▸ TRECHO:
============================================================

Você poderia revelar alguns erros de avaliação em processos criminais que viu durante sua trajetória?
Palomba – Conheço alguns erros crassos. Um dos mais emblemáticos é o do bandido da luz vermelha. Ele ficou recluso durante 30 anos por medida de segurança. Após esse período, foi dado como normal por um perito. Resultado: foi morto em legítima defesa, pois atacou uma pessoa. Outro caso ocorreu com o monstro da Cantareira. Ele também foi considerado normal. Posto na rua, cometeu dois homicídios. Teve ainda o monstro do Trianon, que matava homossexuais na década de 1980. Foi colocado na rua e assassinou dez pessoas depois disso. E posso relembrar a história de Matheus Meira, aquele rapaz que metralhou e matou pessoas dentro de uma sala de cinema em um shopping. Ele, claramente, não é normal. Mas foi considerado assim e condenado. Passou dez anos na prisão comum e está prestes a sair. A possibilidade de reincidir é total.
Você acredita que os peritos deveriam ser punidos, em casos de erros graves?
Palomba – Não existe punição. Mas, na minha concepção, é um erro médico e deve ser tratado como tal. O psiquiatra deveria ser denunciado ao Conselho Regional de Medicina. Depois de um processo amplo de defesa, se ele for considerado culpado, deve sofrer as punições. Afinal, devido a esse erro, vidas foram ceifadas.
Palomba – Isso é um problema grave. O juiz não tem conhecimento específico sobre a matéria e, por isso, nomeia um profissional de confiança, teoricamente habilitado para exercer a função. Ele pode rejeitar o laudo, mas dificilmente isso acontece. O que ocorre, às vezes, é que o juiz é induzido ao erro por um laudo equivocado do perito.
Mas o juiz também pode se apresentar despreparado?

============================================================

▸ SUA TAREFA: Copie da entrevista sobre erros de perícia a parte que vai de "Palomba – Isso" até "se apresentar despreparado?", incluindo essas palavras. As entradas a seguir são um material à parte, sem relação com o trecho da entrevista.

============================================================

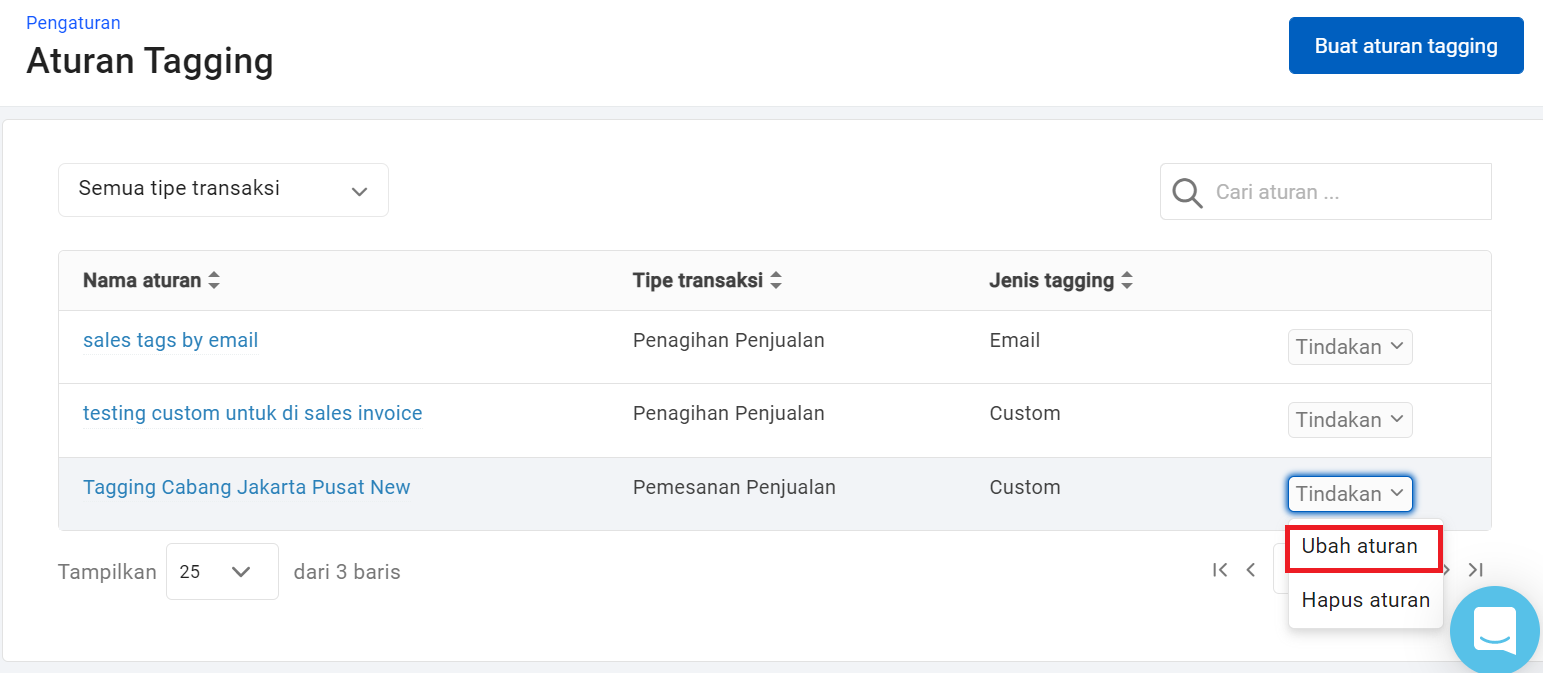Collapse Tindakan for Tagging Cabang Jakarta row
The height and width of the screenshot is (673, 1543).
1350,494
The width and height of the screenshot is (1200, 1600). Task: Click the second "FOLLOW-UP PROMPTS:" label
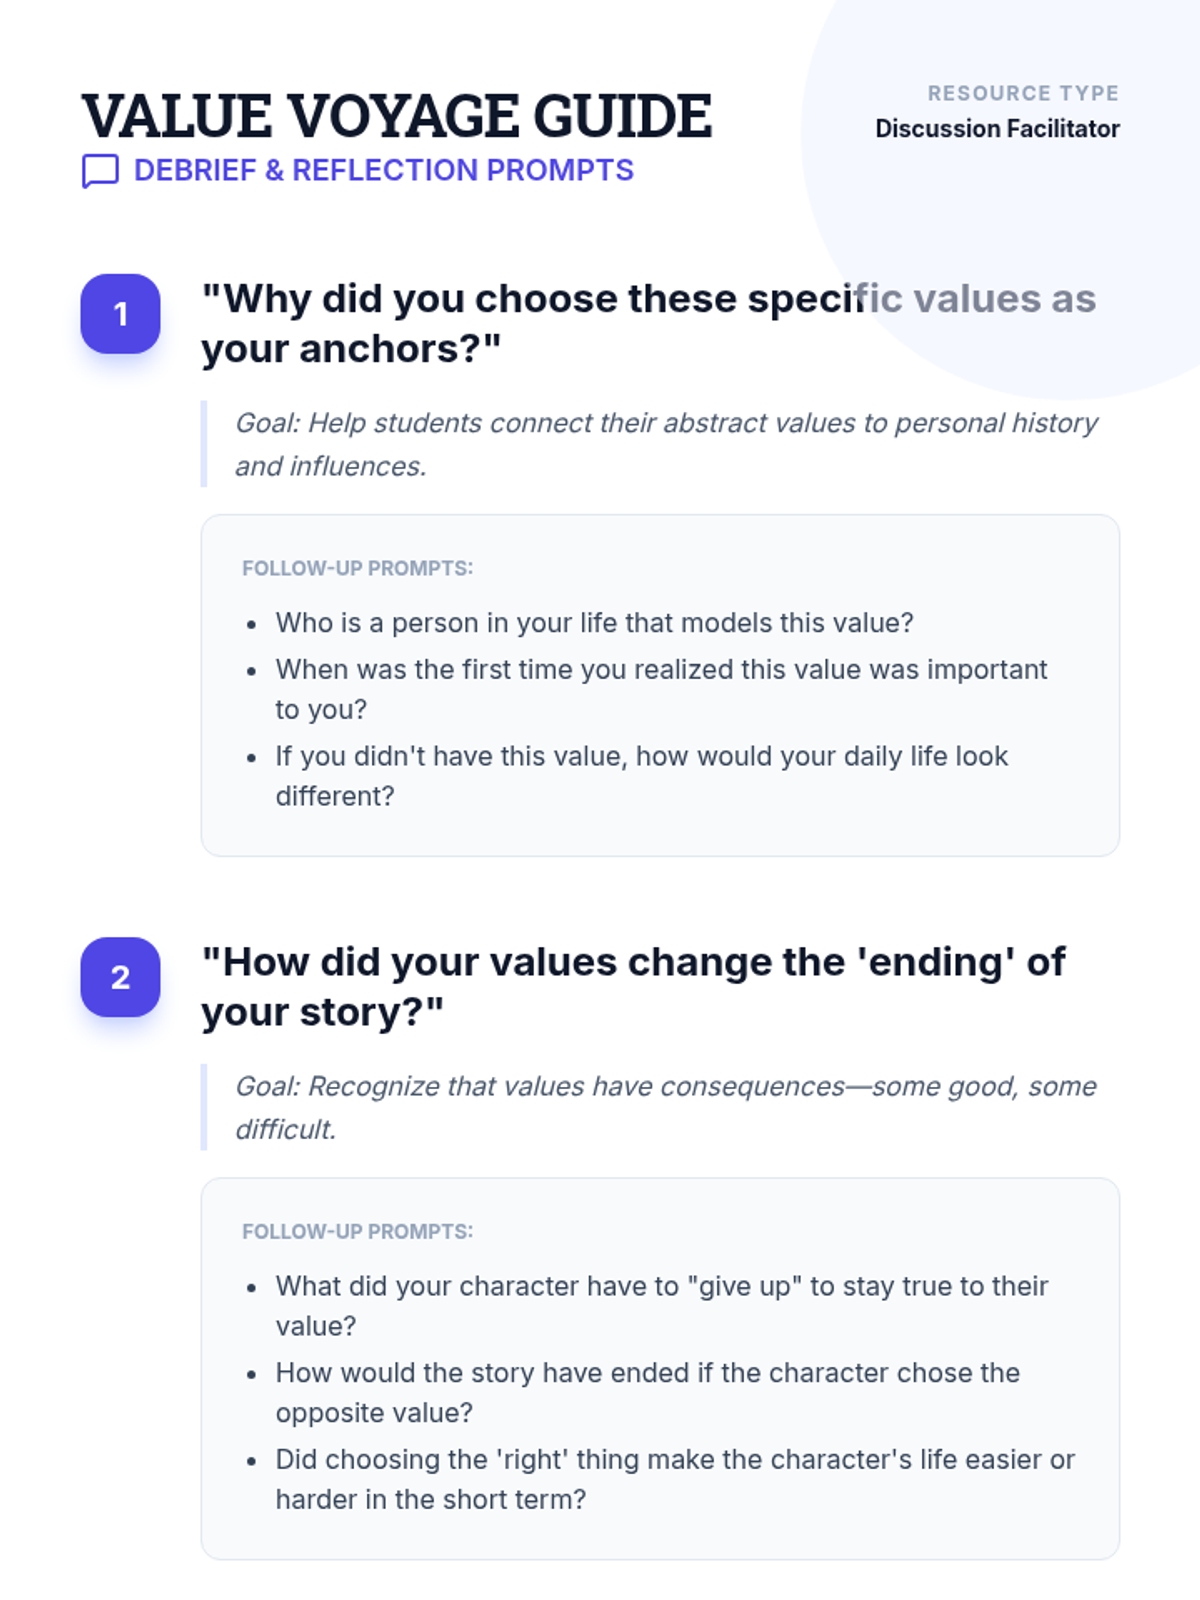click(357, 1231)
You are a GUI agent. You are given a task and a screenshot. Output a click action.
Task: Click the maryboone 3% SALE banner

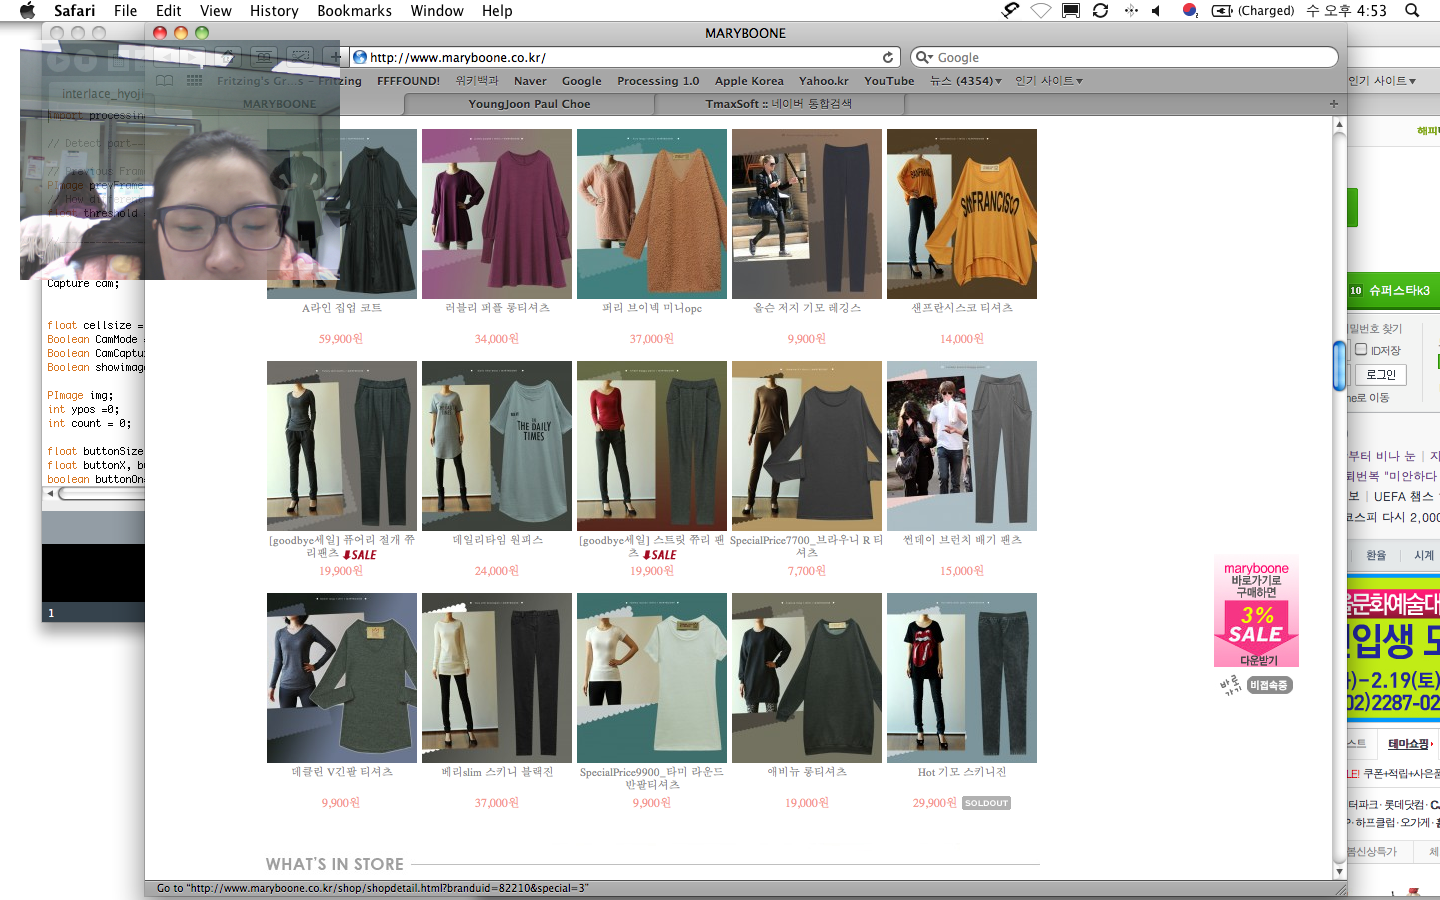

============================================================

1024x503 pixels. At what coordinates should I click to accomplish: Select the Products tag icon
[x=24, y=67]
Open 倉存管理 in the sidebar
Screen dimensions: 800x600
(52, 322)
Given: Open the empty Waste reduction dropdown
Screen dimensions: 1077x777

============================================================

▸ SUA RESPOSTA:
Palomba – Isso é um problema grave. O juiz não tem conhecimento específico sobre a matéria e, por isso, nomeia um profissional de confiança, teoricamente habilitado para exercer a função. Ele pode rejeitar o laudo, mas dificilmente isso acontece. O que ocorre, às vezes, é que o juiz é induzido ao erro por um laudo equivocado do perito.
Mas o juiz também pode se apresentar despreparado?